Dimitris C. Lagoudas
Aerospace Engineering Department
Texas A&M University
Gary D. Seidel
Aerospace Engineering Department
Texas A&M University

ABSTRACT
Continuum level micromechanics approaches are employed herein to study the effects of interphase
regions on the elastic, electrical, and thermal properties of carbon nanotube reinforced polymer matrix
composites. The interphase regions are seen as a result of carbon nanotube-polymer interactions which
can be dependent on nanotube functionalization, or lack thereof, and have thicknesses on the order of
carbon nanotube radii or larger. Additional near zero thickness interphase regions are identified as means
of phenomenologically introducing nanoscale interface effects such as the Kapitza resistance and electron
hopping on the thermal and electrical conductivities, respectively. Emphasis is placed on the use of the
generalized self-consistent composite cylinders (GSC-CC) approach in the determination of the effective
elastic constants and electrical and thermal conductivities of aligned carbon nanotube-epoxy
nanocomposites. The GSC-CC approach allows for the calculation of the appropriate mechanical,
electrical and thermal concentration tensors for coated, hollow cylinders where one can not directly take
advantage of Eshelby solutions.
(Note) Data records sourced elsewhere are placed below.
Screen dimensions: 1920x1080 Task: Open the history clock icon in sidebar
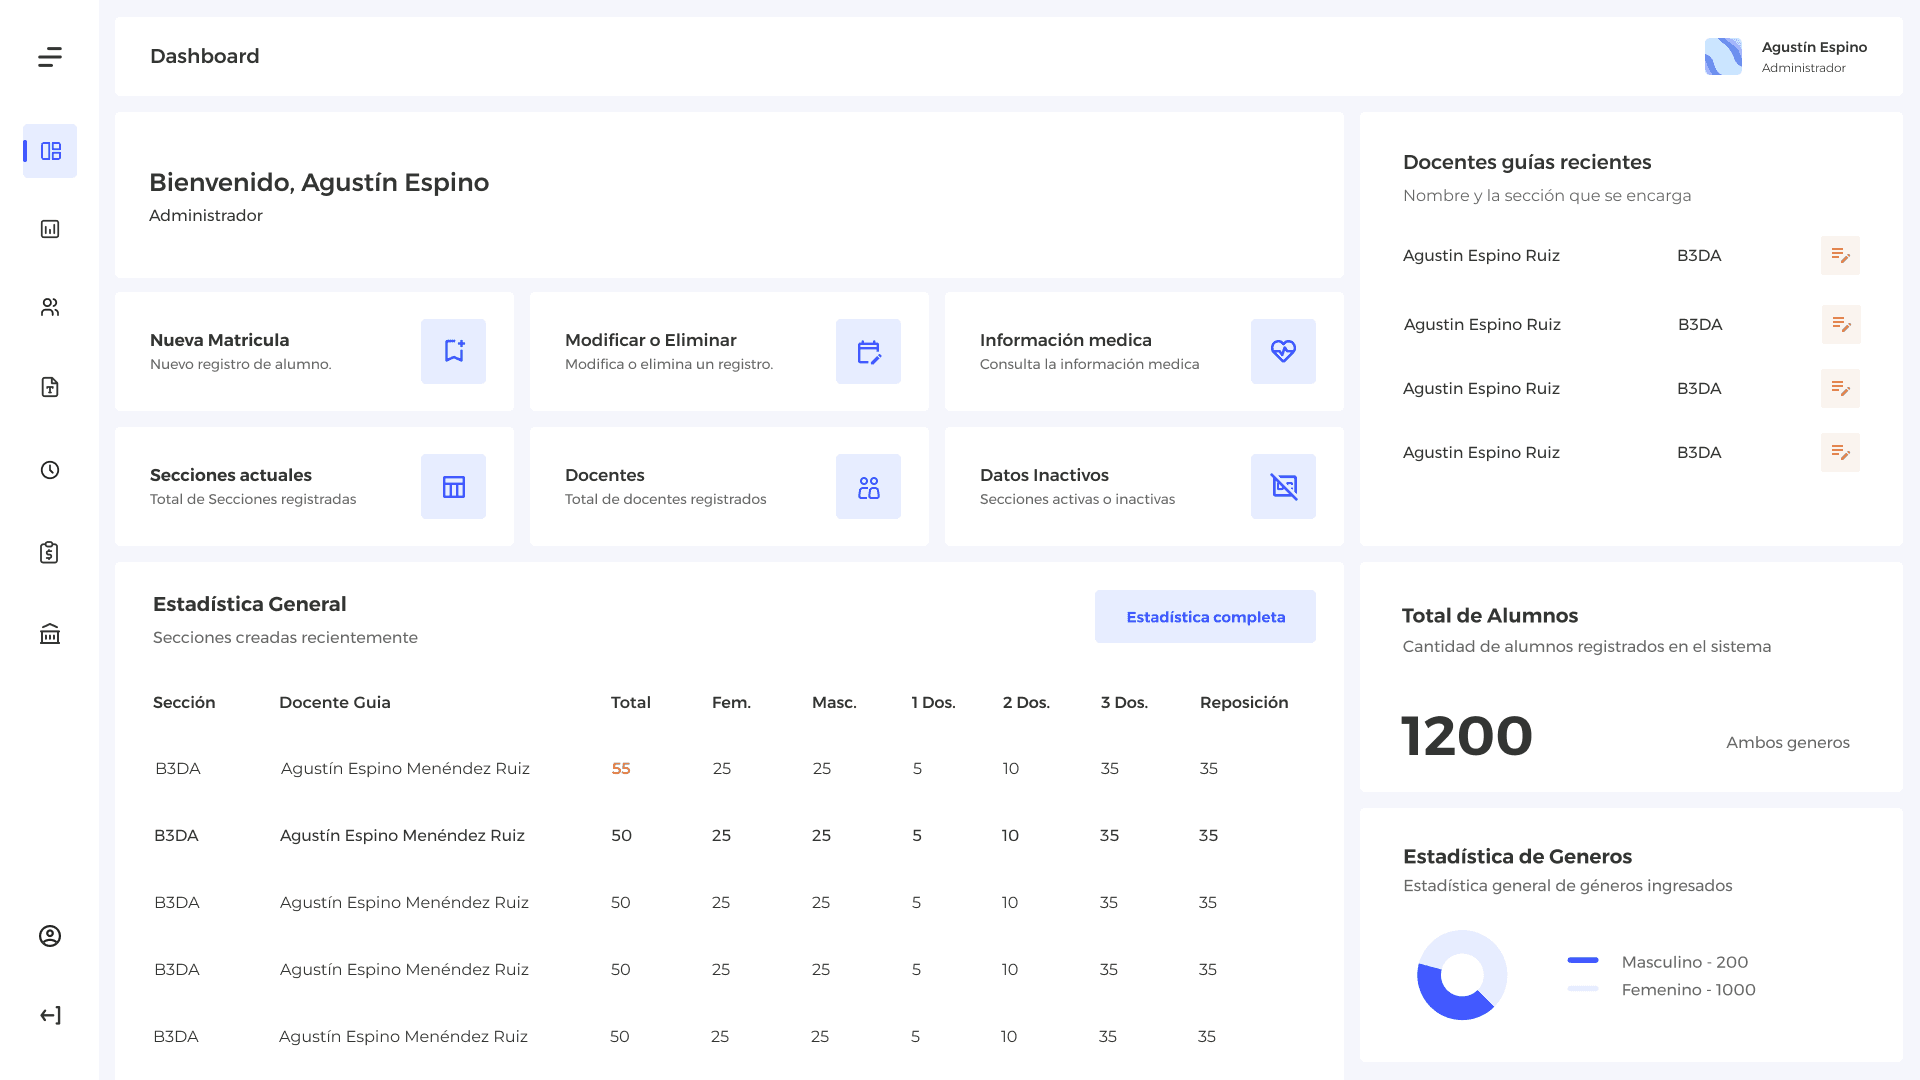pyautogui.click(x=49, y=470)
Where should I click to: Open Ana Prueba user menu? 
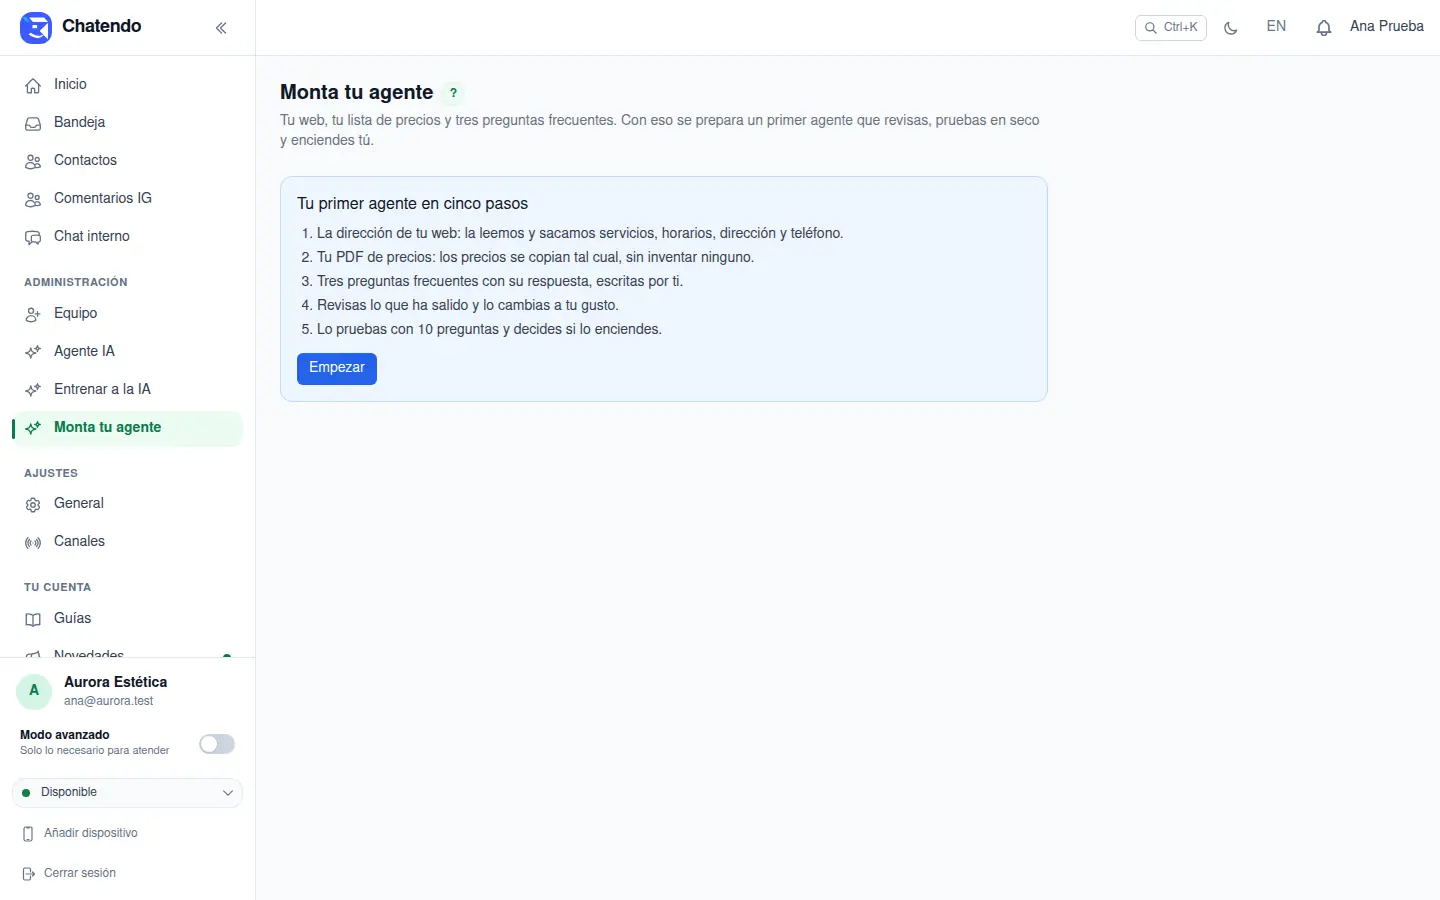point(1386,27)
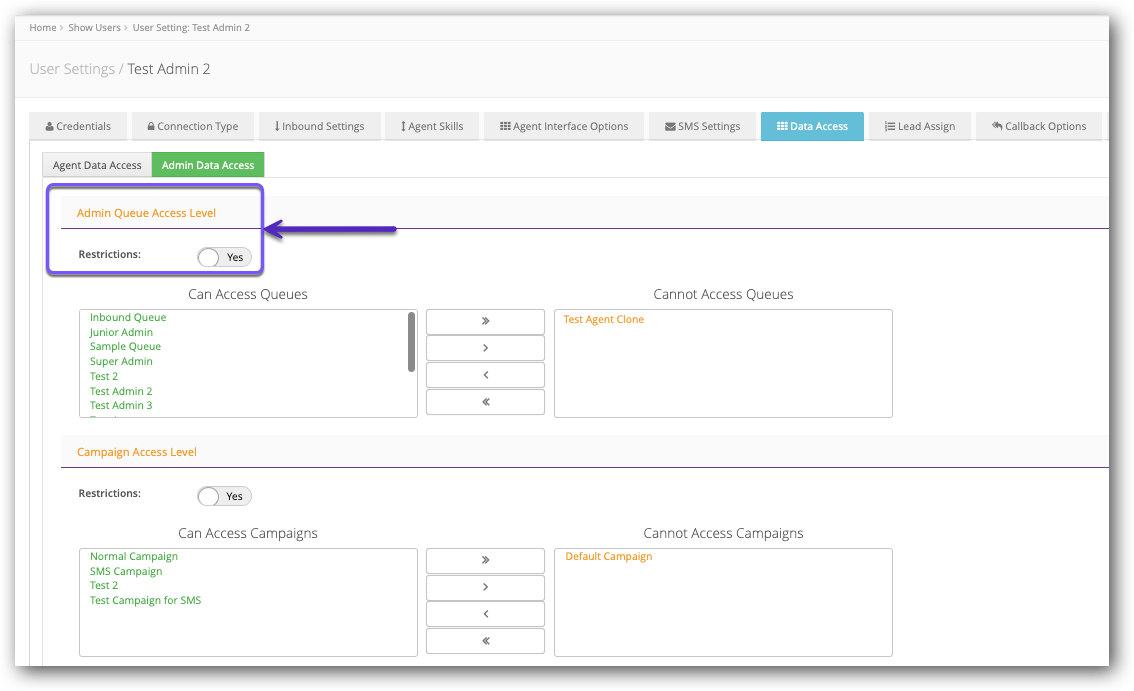This screenshot has height=691, width=1134.
Task: Move all campaigns to Cannot Access
Action: click(485, 561)
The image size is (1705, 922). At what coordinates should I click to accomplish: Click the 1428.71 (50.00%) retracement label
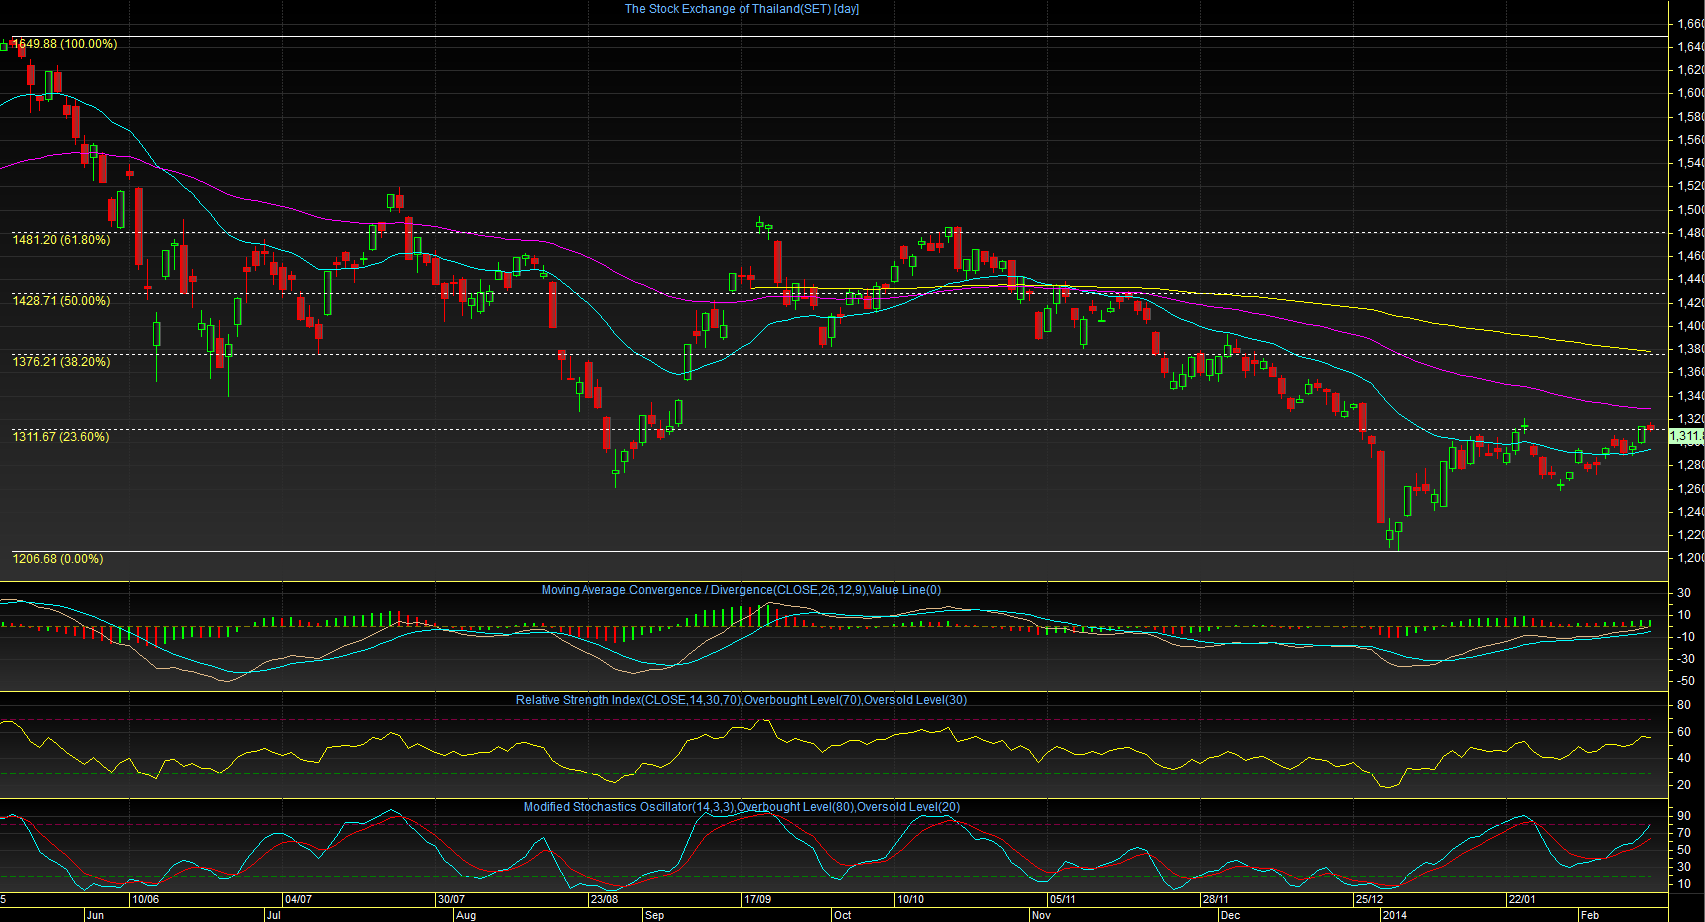click(61, 301)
These concentration tensors are then used in a micromechanics averaging
approach towards determining the effective Young’s modulus, shear modulus, and thermal and electrical
conductivity of nanocomposites consisting of randomly oriented nanotubes in epoxy. The results are
compared to experimental data available in the literature, and the impact of the interphase regions on the
percolation limits for electrical and thermal conductivity are discussed.